Now, we need to multiply it by 4, as we do 4 operations per iteration.

swc (es3) x 1704 ops/sec ±3.75% (73 runs sampled)
swc (es2015) x 1688 ops/sec ±3.57% (74 runs sampled)
swc (es2016) x 3948 ops/sec ±2.53% (75 runs sampled)
swc (es2017) x 3948 ops/sec ±3.44% (75 runs sampled)
swc (es2018) x 4884 ops/sec ±2.46% (77 runs sampled)
swc-optimize (es3) x 1716 ops/sec ±1.94% (82 runs sampled)
babel (es5) x 27.28 ops/sec ±17.18% (40 runs sampled)

This is an actual result.

The performance of babel (es5) is dropped. Async is not free. Even though, 34.05 ops/sec => 27.28 ops/sec is much better than I expected.

Benchmark for Many Operations

I modified the benchmark file slightly to make it creates 100 promises per iteration.

CPU Core: 8; Parallelism: 100
Note that output of this benchmark should be multiplied by 100 as this test uses Promise.all
[multicore]
  swc (es3) x 21.99 ops/sec ±1.83% (54 runs sampled)
  swc (es2015) x 19.11 ops/sec ±3.39% (48 runs sampled)
  swc (es2016) x 55.80 ops/sec ±6.97% (71 runs sampled)
  swc (es2017) x 62.59 ops/sec ±2.12% (74 runs sampled)
  swc (es2018) x 81.08 ops/sec ±5.22% (75 runs sampled)
  swc-optimize (es3) x 18.60 ops/sec ±2.13% (50 runs sampled)
  babel (es5) x 0.32 ops/sec ±19.10% (6 runs sampled)

It must be multiplied by 100 as above.

  swc (es3) x 2199 ops/sec ±1.83% (54 runs sampled)
  swc (es2015) x 1911 ops/sec ±3.39% (48 runs sampled)
  swc (es2016) x 5580 ops/sec ±6.97% (71 runs sampled)
  swc (es2017) x 6259 ops/sec ±2.12% (74 runs sampled)
  swc (es2018) x 8108 ops/sec ±5.22% (75 runs sampled)
  swc-optimize (es3) x 1860 ops/sec ±2.13% (50 runs sampled)
  babel (es5) x 32 ops/sec ±19.10% (6 runs sampled)

Why does the performance of SWC not drop drastically?
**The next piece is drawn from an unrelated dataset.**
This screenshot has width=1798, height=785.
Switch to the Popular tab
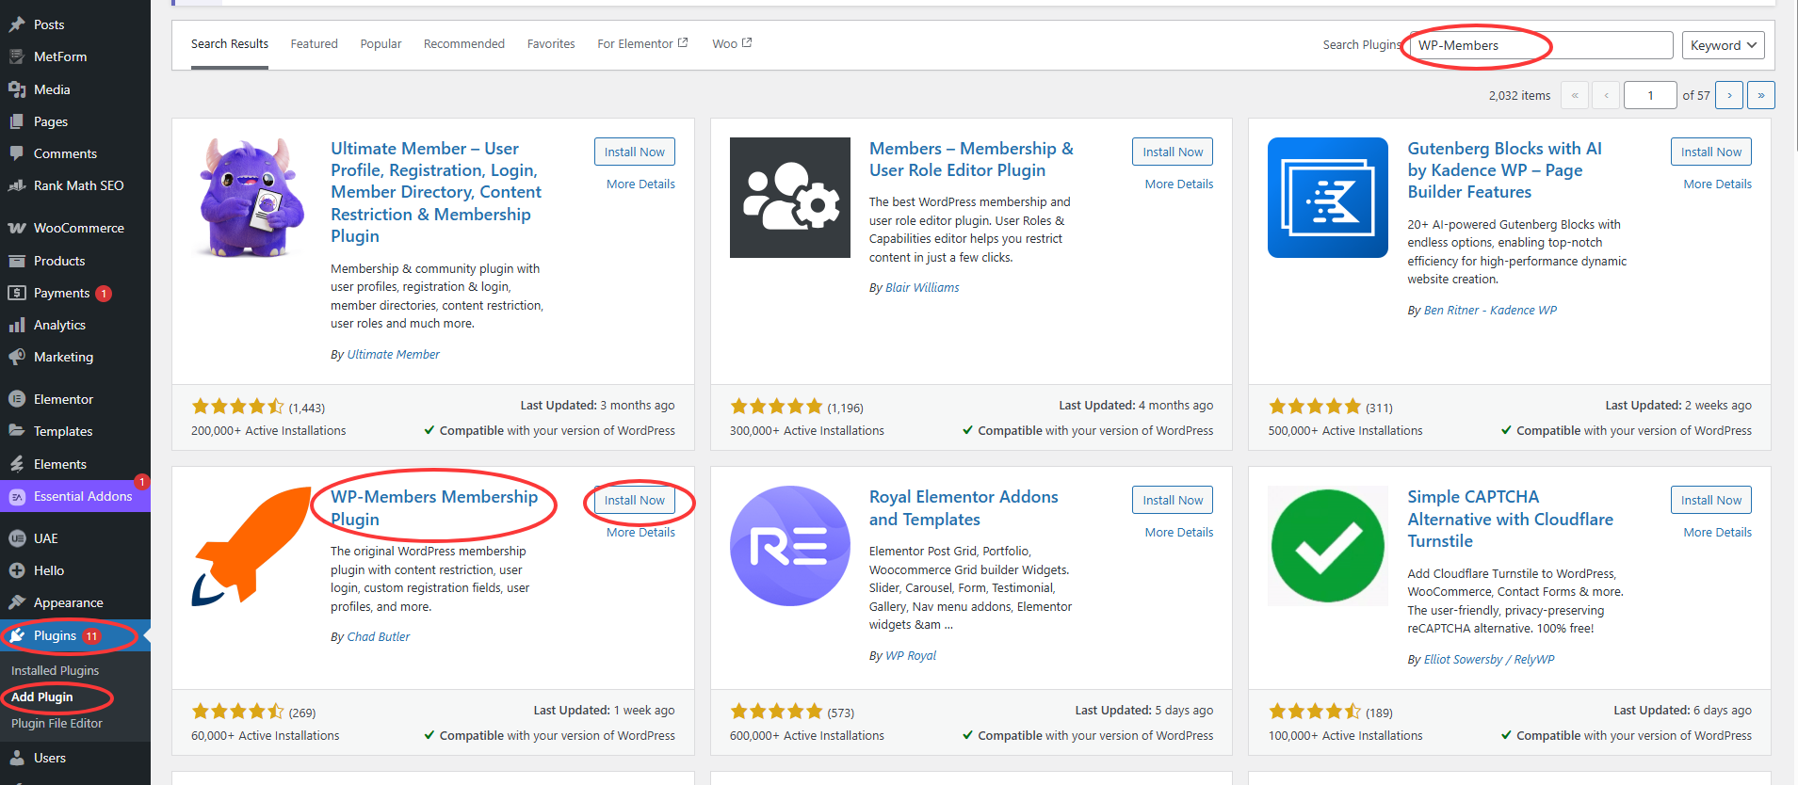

The secret is Node.js. Node.js internally manages a worker thread pool, and SWC runs on it. Thus, even though you create 100 promises at once, the number of worker threads is much smaller than it.

Conclusion

name1 core, sync4 promises100 promises
swc (es3)616 ops/sec1704 ops/sec2199 ops/sec
swc (es2015)677 ops/sec1688 ops/sec1911 ops/sec
swc (es2016)1963 ops/sec3948 op s/sec5580 ops/sec
swc (es2017)1971 ops/sec3948 ops/sec6259 ops/sec
swc (es2018)2555 ops/sec4884 ops/sec8108 ops/sec
swc-optimize (es3)645 ops/sec1716 ops/sec1860 ops/sec
babel (es5)34.05 ops/sec27.28 ops/sec32 ops/sec

swc scales well, as it does almost all work in the worker thread. From the fact that the throughput of 100 promises was better than 4 promises, we can conclude that the worker thread pool of Node.js utilizes hyperthreading.

swc scales up with the number of cpu cores. Promise.all is enough for scaling.